> **Exercise brief**: The output should contain the listing word for word and no pictures.

> **Exercise data**:
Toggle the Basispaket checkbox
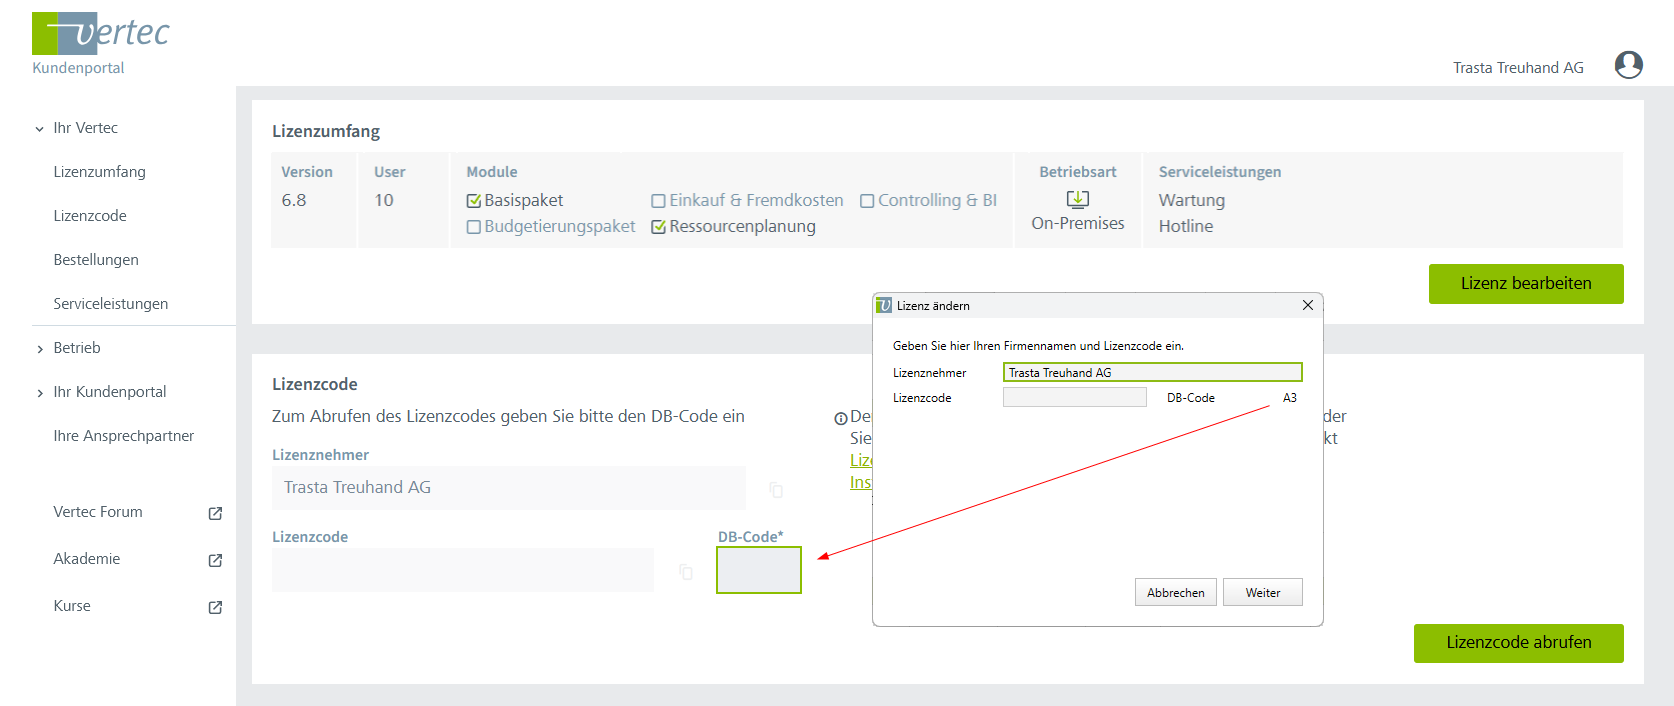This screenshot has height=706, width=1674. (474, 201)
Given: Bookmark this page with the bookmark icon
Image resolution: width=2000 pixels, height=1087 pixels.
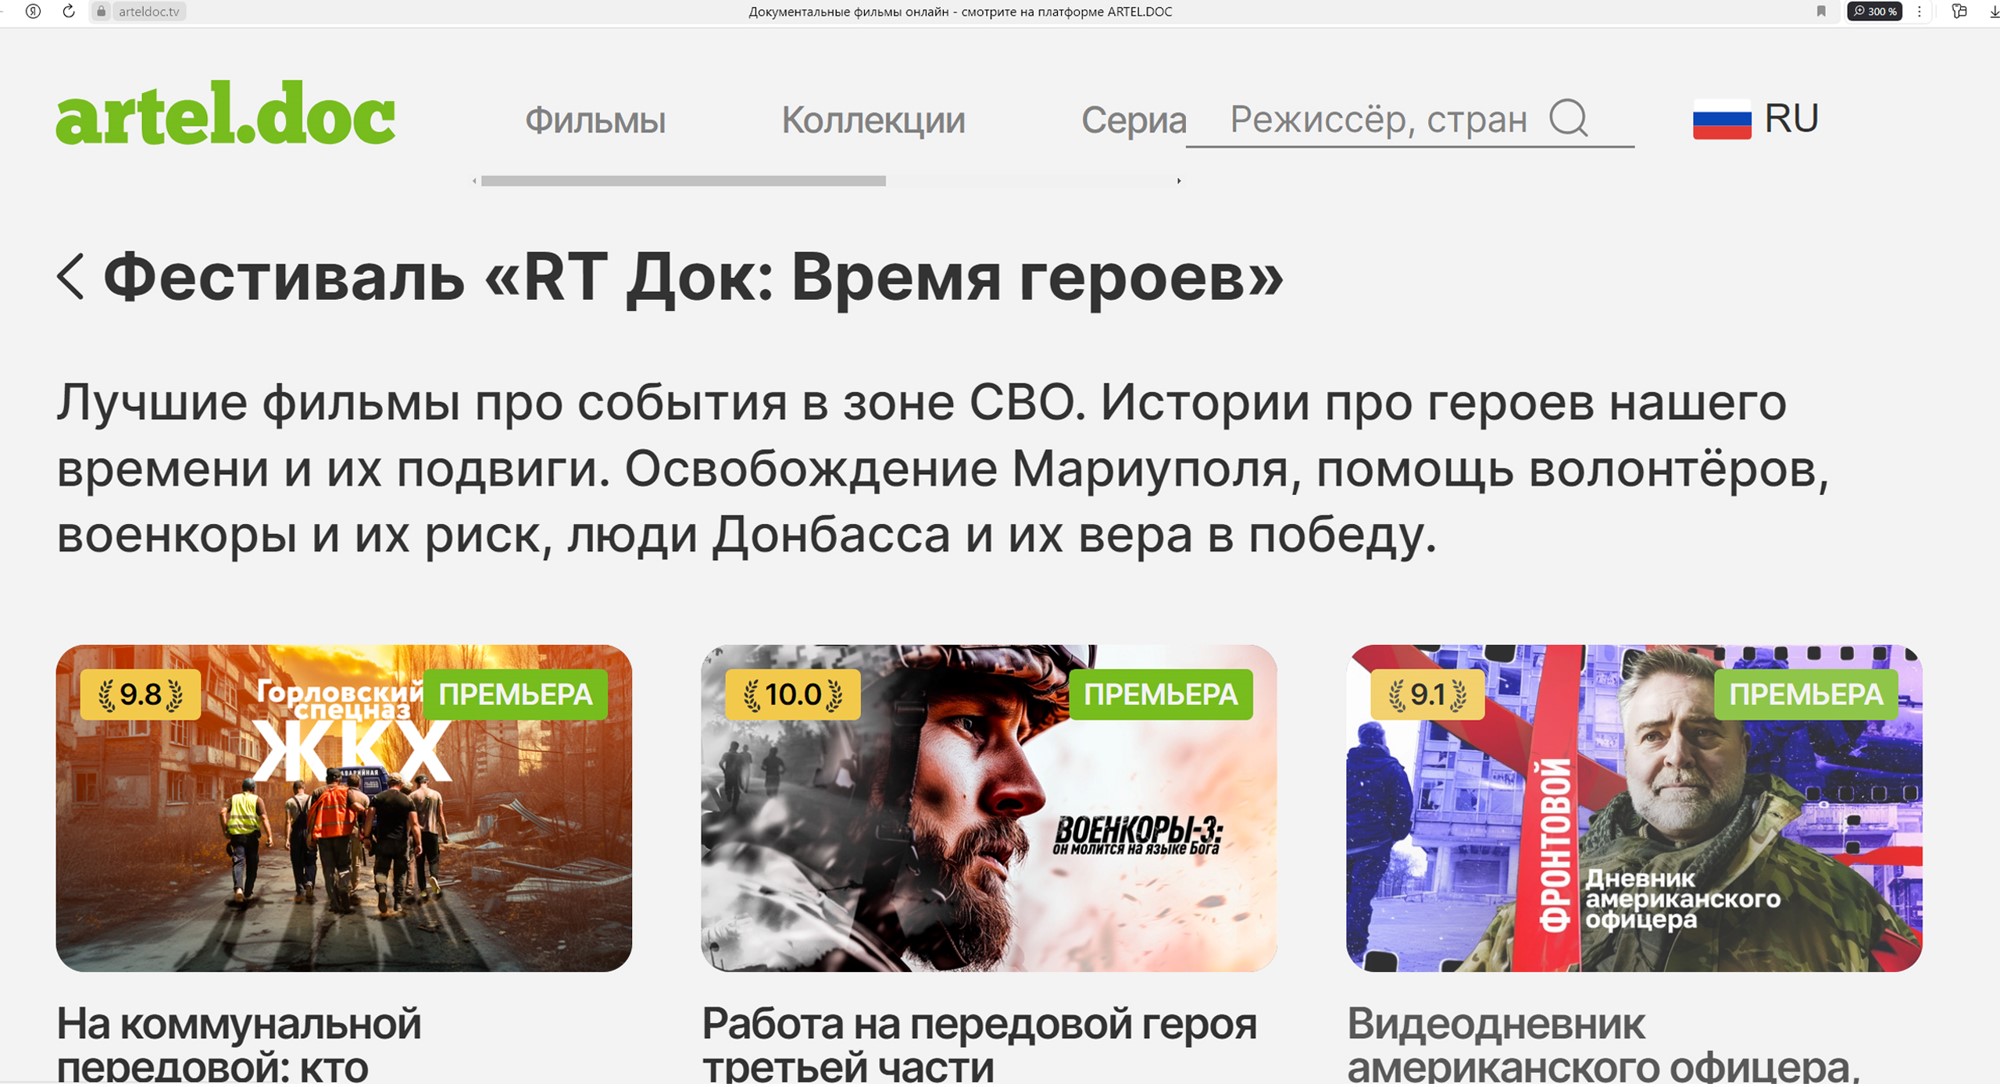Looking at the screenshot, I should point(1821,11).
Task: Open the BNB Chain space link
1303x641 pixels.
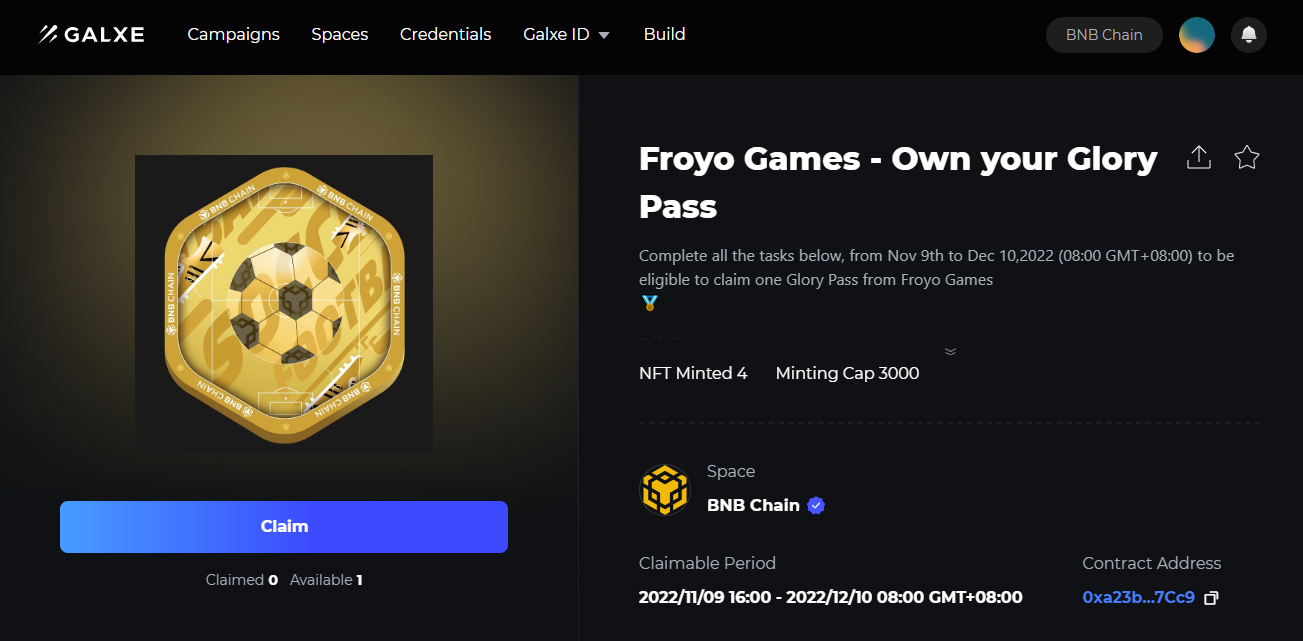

> **Solution for this task**:
Toggle the Basispaket checkbox
This screenshot has height=706, width=1674. (474, 201)
Given: Bookmark this page with the bookmark icon
Image resolution: width=2000 pixels, height=1087 pixels.
Looking at the screenshot, I should point(1821,11).
Task: Open the BNB Chain space link
1303x641 pixels.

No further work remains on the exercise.